RSS
Логотип
Баннер в шапке 1
Баннер в шапке 2

Lenfilm

Company

2024: Director General of the film studio Fedor Shcherbakov put on the wanted list

In February 2024 MINISTRY OF INTERNAL AFFAIRS Russia , Fyodor Lenfilm Shcherbakov, the general director of the film studio, was put on the wanted list. The agency's website states that the cinematographer is wanted under a criminal article, but it does not specify which one. More. here

2020: Fedor Shcherbakov replaced Inessa Yurchenko as general director

In September 2020, Fedor Shcherbakov replaced Inessa Yurchenko as general director of Lenfilm.

1934: Chapter "Lenfilm" Adrian Piotrovsky offers Prokofiev the plot of "Romeo and Juliet" for ballet

The history of the creation of the ballet Romeo and Juliet by Prokofiev-Lavrovsky linked the Bolshoi Theater and Mariinsky with an inextricable thread (at that time - GATOB and a little later the Kirov Opera and Ballet Theater). 1934. Sergei Radlov, then the head of the Leningrad Opera and Ballet Theater, invited his longtime acquaintance and chess partner Sergei Prokofiev to compose a ballet on the plot of the tragedy Romeo and Juliet. (Subsequently, Lavrovsky will write that although Radlov had nothing to do with the final version of the libretto, he nevertheless considered it necessary to keep his name in the list of authors, since it was Radlov who owned the idea of ​ ​ choosing this Shakespeare play as the literary source).

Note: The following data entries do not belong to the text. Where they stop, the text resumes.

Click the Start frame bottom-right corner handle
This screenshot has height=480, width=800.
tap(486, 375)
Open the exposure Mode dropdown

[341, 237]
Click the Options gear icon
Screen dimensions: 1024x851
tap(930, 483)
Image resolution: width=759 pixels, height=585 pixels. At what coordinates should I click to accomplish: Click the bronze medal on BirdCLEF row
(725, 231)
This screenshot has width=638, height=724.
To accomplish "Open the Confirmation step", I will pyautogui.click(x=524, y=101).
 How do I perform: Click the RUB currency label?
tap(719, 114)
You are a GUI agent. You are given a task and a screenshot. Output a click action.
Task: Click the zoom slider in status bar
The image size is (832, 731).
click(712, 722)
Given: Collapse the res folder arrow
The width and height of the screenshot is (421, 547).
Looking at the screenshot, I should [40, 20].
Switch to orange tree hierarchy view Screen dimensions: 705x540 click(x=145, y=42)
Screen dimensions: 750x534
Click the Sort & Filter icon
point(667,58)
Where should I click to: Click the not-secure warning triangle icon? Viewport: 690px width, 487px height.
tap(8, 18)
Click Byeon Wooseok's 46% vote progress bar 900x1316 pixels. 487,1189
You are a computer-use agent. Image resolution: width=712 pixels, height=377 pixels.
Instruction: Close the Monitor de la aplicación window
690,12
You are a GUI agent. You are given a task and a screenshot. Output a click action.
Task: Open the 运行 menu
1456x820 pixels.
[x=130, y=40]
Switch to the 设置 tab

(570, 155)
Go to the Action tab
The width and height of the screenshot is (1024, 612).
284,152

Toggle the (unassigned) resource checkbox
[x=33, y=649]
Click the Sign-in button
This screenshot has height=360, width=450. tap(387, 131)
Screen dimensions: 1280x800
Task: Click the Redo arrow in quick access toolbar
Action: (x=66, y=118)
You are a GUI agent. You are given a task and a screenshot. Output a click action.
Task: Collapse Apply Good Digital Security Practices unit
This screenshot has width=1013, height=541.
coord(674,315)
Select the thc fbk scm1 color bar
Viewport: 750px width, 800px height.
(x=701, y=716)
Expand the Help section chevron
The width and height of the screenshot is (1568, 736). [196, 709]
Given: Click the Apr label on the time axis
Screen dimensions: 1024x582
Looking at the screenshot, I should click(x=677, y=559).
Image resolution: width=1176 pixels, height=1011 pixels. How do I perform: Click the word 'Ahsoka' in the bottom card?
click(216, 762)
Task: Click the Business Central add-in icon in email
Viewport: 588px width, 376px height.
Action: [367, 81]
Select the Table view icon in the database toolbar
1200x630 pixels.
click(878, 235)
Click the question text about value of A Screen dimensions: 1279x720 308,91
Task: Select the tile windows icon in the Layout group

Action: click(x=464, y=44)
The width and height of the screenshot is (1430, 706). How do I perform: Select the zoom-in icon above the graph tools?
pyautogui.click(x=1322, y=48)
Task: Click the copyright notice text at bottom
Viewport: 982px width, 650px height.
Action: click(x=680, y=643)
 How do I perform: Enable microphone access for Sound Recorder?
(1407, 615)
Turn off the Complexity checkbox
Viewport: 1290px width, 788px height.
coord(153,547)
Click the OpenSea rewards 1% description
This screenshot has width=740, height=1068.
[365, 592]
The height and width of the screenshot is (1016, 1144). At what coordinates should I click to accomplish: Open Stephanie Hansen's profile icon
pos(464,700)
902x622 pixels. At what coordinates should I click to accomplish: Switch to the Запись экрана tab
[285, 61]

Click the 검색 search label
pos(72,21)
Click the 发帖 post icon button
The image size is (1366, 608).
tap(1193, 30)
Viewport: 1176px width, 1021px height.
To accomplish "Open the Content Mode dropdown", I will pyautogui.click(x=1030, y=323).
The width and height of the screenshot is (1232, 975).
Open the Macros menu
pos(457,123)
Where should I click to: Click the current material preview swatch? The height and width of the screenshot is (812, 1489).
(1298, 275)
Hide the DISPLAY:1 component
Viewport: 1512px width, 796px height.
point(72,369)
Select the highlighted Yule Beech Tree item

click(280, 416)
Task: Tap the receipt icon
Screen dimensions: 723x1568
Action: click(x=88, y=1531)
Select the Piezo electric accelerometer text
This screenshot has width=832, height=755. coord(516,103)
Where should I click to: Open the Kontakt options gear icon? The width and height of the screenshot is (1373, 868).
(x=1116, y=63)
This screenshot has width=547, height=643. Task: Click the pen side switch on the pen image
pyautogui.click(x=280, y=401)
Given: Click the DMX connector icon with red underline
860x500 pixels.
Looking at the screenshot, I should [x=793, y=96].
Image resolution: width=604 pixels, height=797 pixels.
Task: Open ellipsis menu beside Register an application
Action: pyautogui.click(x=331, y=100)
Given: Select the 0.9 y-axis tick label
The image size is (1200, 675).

Meanwhile, in the composer's presentation of events, the authorship of the idea was "attributed" to another person - the playwright, critic, theater host and in addition to the artistic director of Lenfilm Adrian Piotrovsky: "At the end of December (1934) I returned to Leningrad specifically for negotiations with the Kirov Theater. I expressed my desire to find a lyrical plot for ballet... They began to sort through the plots: Piotrovsky called "Pelleas and Melisande '," Tristan and Isolde', "Romeo and Juliet '. In the last plot, I immediately "clung" - it's better not to find! " But in the premiere posters of 1940, Piotrovsky's name could not appear in any case: in the 37th he was repressed and shot.